Decision Date15 March 1919
Docket NumberNo. 20687.,20687.
Citation278 Mo. 42,210 S.W. 881
PartiesSTATE ex rel. McNULTY v. ELLISON et al.
CourtMissouri Supreme Court

Numa F. Heitman, of Kansas City, for relator.

E. M. Harber, A. F. Smith, and Benjamin M. Powers, all of Kansas City, for respondent Kansas City.

BLAIR, J.

Certiorari. The writ brings before us the record in McNulty v. Kansas City, decided by the Kansas City Court of Appeals, 198 S. W. 185.

I. (a) Counsel contends that the statement of facts in the opinion of the Court of Appeals is out of accord with the record in that case, and urges that an examination of that record will establish this. In State ex rel. v. Ellison, 273 Mo. 218, 200 S. W. 1042, this court adopted the doctrine that it would "not go beyond the opinion to ascertain the facts." It thus appears that harmony of written opinions, not harmony of decisions, is the thing which this court holds was intended by the framers of the Constitution. As the writer of this has done, so must counsel in this case do—submit to the application of this rule as announced in the case cited.

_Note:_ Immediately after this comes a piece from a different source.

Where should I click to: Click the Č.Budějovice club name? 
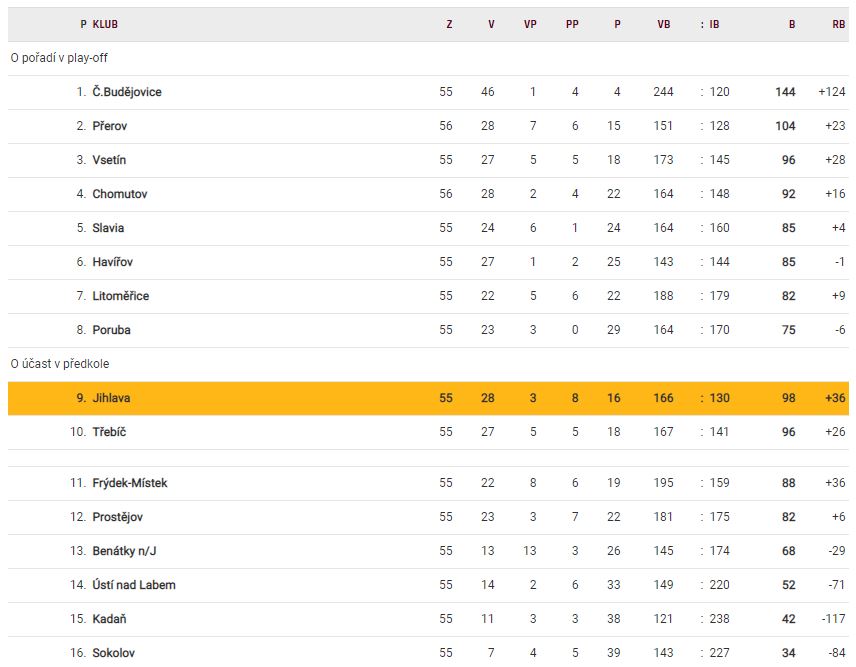click(x=127, y=92)
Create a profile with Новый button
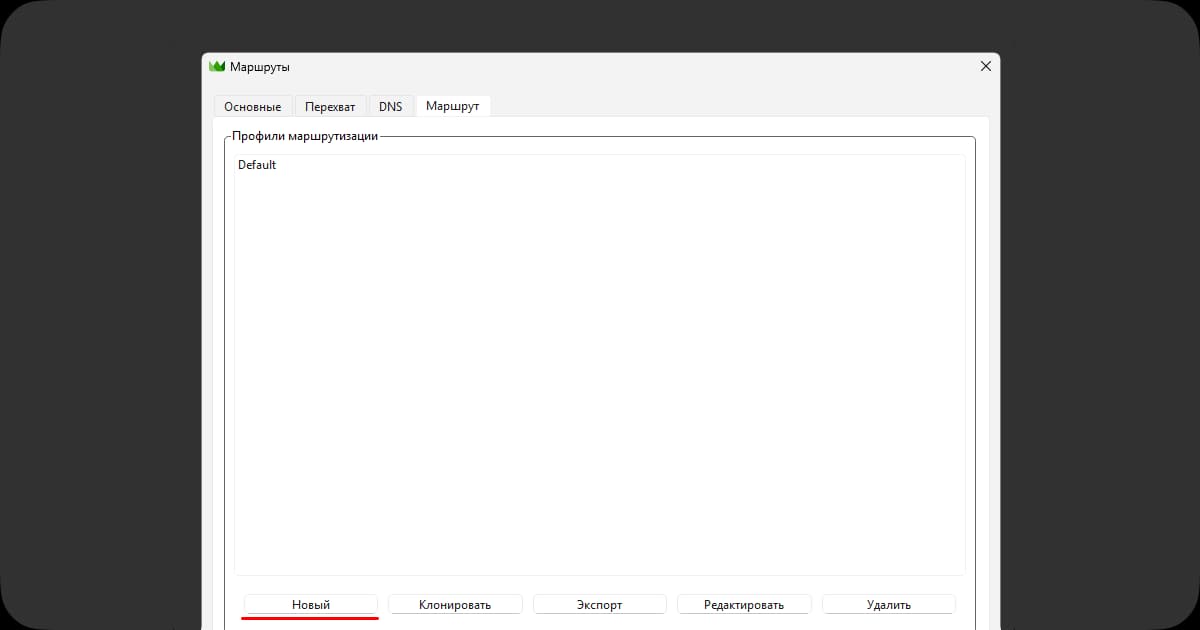Image resolution: width=1200 pixels, height=630 pixels. pyautogui.click(x=311, y=605)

(b) It is urged that we must accept the facts stated in the motion for rehearing as true, else there is no use for our requiring such motion to be filed before our writ will issue. Such a motion does not prove itself, and can be proved only by the record. The record we do not examine, as pointed out, supra. The point must be ruled against relator.

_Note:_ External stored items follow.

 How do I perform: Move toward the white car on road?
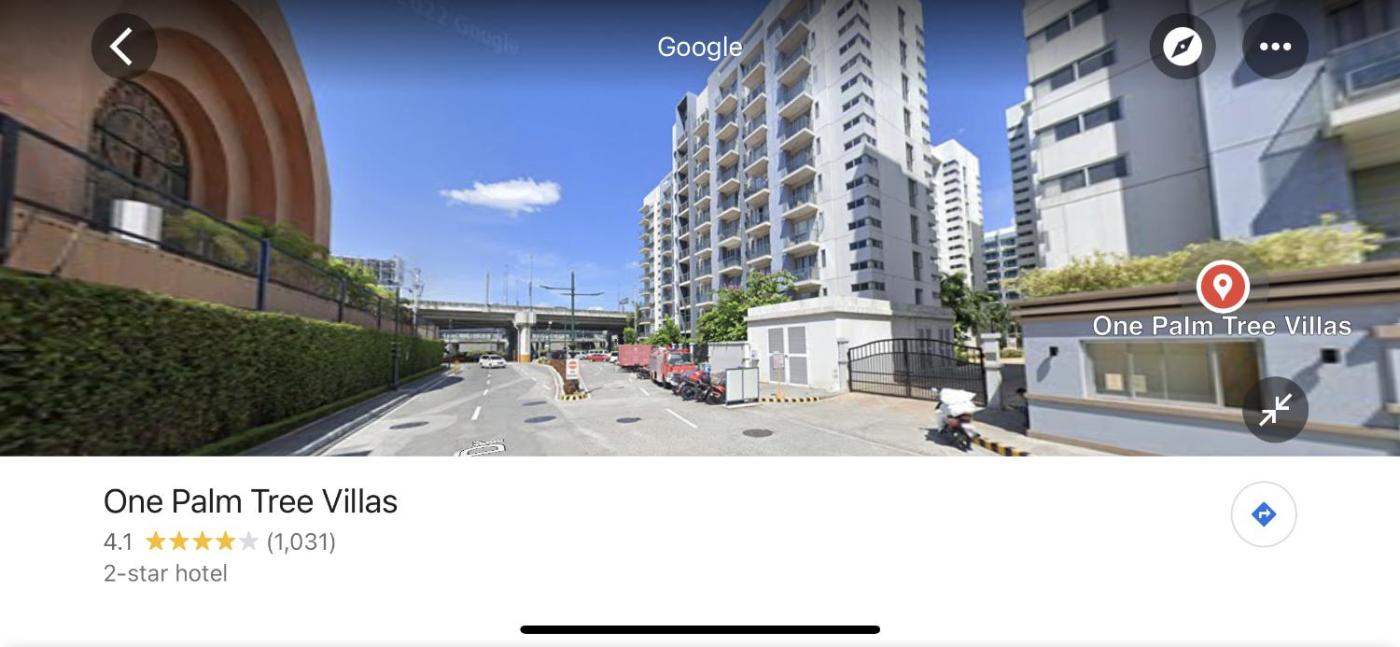click(x=491, y=361)
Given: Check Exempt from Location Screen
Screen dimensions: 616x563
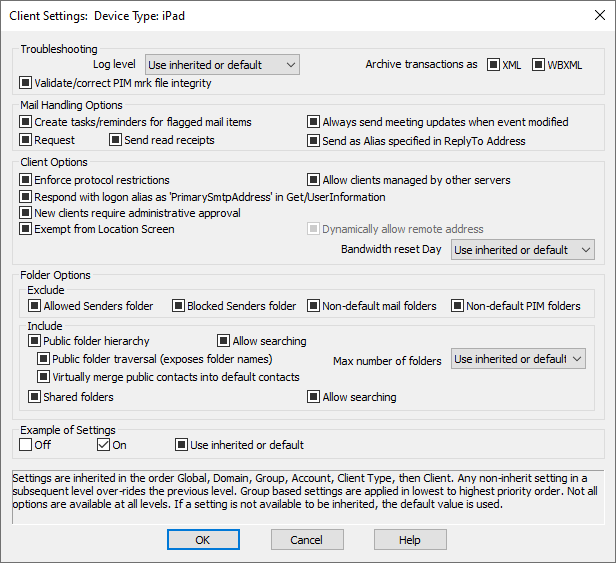Looking at the screenshot, I should pos(26,229).
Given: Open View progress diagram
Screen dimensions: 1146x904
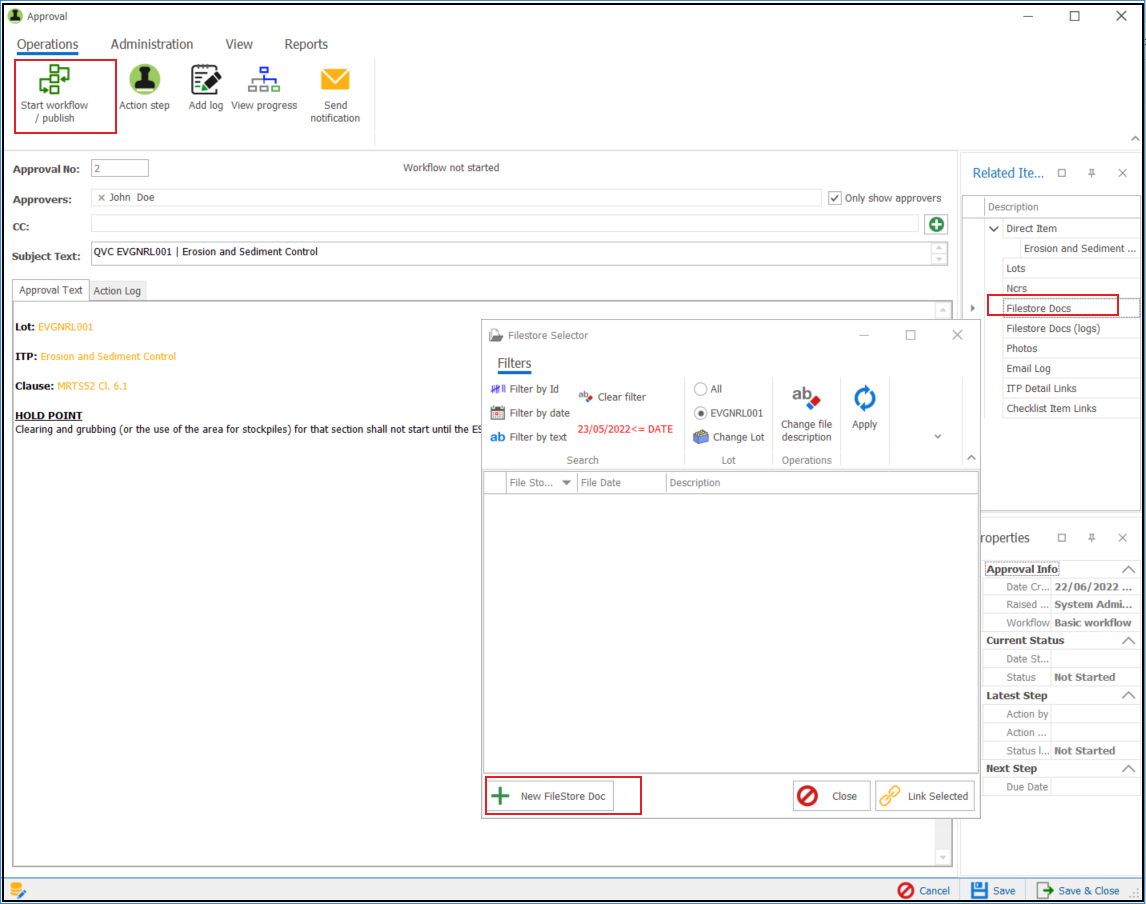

II. Secondly, counsel contends the facts stated in the opinion of the Court of Appeals do not justify the conclusion reached, and that the decision conflicts with decisions of this court. This question requires that we set out the facts as stated by the Court of Appeals. They are as follows:

"When city taxes on real estate in Kansas City become delinquent, payment thereof is enforced by a sale of each delinquent tract to a purchaser who pays to the city the unpaid tax, with interest, penalties, and costs, and receives from the city treasurer a certificate of purchase acknowledged by him before one of the clerks in his office who holds a notary public's commission for this purpose. For this acknowledgment the sum of 50 cents is included in the amount paid to the city by the purchaser, that being the fee allowed by statute to a notary for taking and certifying to an acknowledgment. These delinquent sales, and the consequent execution of the certificate of purchase, cover a period of about two weeks in November or December of each year; and at the close of said sales many certificates are acknowledged.

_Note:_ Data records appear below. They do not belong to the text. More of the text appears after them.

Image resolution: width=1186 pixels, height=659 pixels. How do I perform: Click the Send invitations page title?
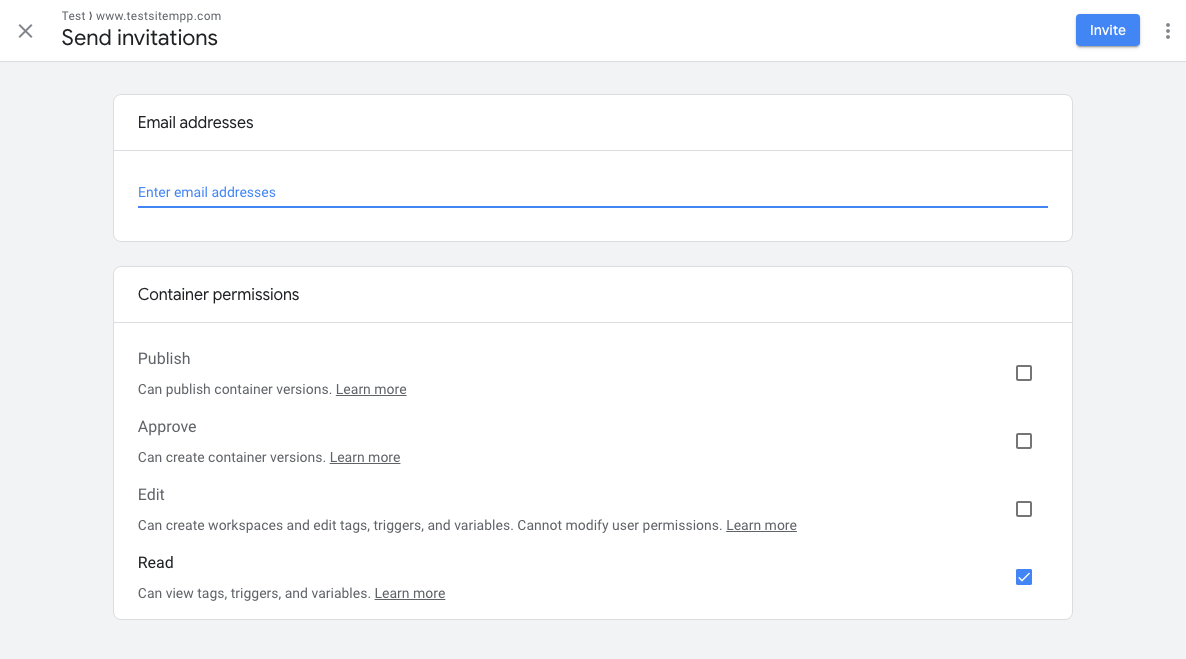pyautogui.click(x=139, y=38)
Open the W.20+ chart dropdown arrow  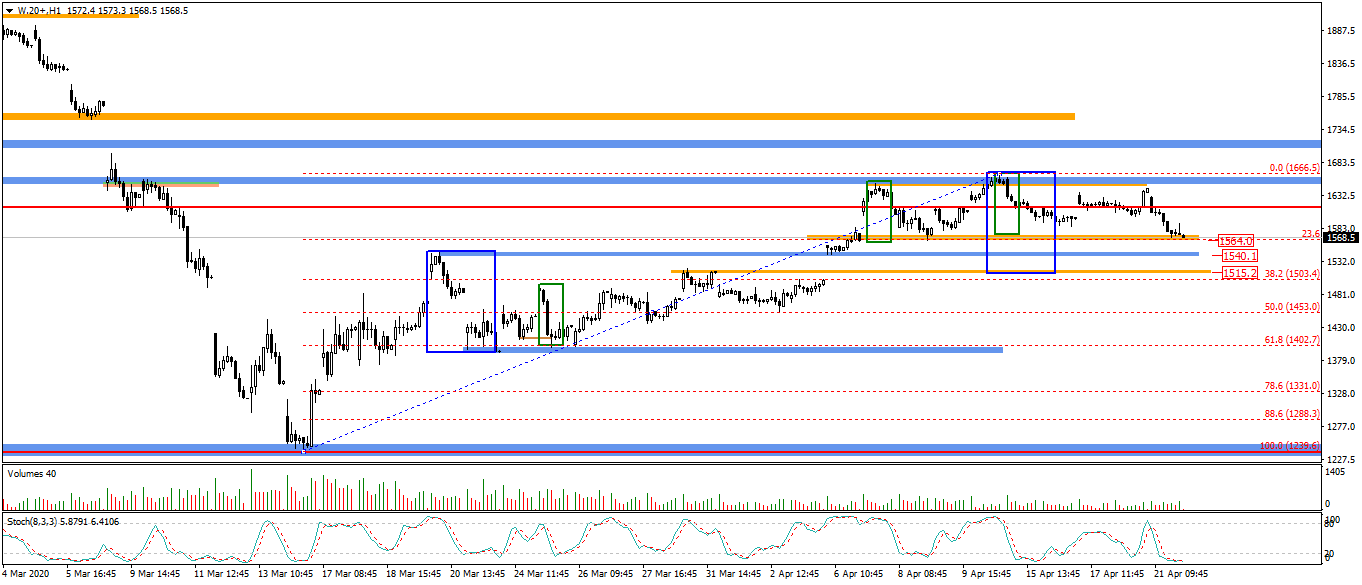[x=8, y=11]
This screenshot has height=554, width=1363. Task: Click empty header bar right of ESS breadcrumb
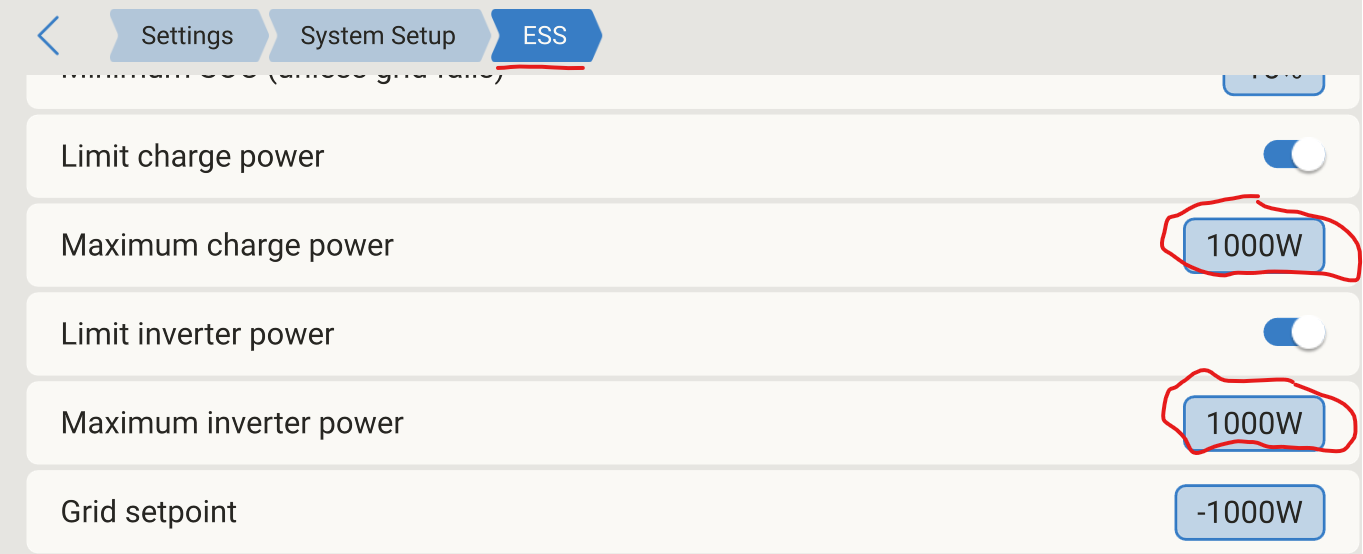[980, 37]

"Plaintiff was a clerk in the treasurer's office from and including the year 1904 down to June, 1910, and was the notary before whom the treasurer acknowledged the certificates of purchase at the end of the two weeks of delinquent sales in each year, and also the tax deeds to such tracts as were never redeemed. On August 12, 1912, he brought this suit to recover from the city the sum of $2,850.50 as due him for acknowledgments taken, as above indicated, during the years 1908 and 1909. He recovered judgment in the trial court for the full amount sued for, and the city has appealed.

"It is admitted that the above sum represents the total amount of notary fees for such acknowledgments taken by plaintiff while in the treasurer's office during those two years, and that the same were collected by the treasurer and paid into the general fund of the city treasurer. It is the contention of the city that plaintiff waived the right to receive payment of these fees, and that he is now estopped from claiming them.

"In 1885 the Supreme Court of this state held, in Leach v. Hannibal & St. Joseph R. Co., 86 Mo. 27, 56 Am. Rep. 408, that a notary public in the service of a railway company could waive his right to compensation for notarial services; that, having entered into a contract of service to the railway company for a fixed salary, he prima facie agreed to give the latter his entire time, and the notarial work having been done in that time, then, in the absence of any `agreement, or understanding, or line of conduct between the parties' showing that such employ was to receive the statutory fees for the notarial service rendered his employer in addition to his stipulated salary, he could not recover of his employer for such notarial service, and in the absence of any such showing he would be deemed to have waived the right to claim such fees.

"Following this rule thus laid down, the city, in February, 1892, passed an ordinance known as Ordinance No. 3910, which provided that one of the clerks in the treasurer's office should be a notary public; that the salary paid by the city to him as a clerk should be payment in full for all services rendered by him, including those of a notarial character, and that all fees paid for such notarial work should be turned into the city treasury.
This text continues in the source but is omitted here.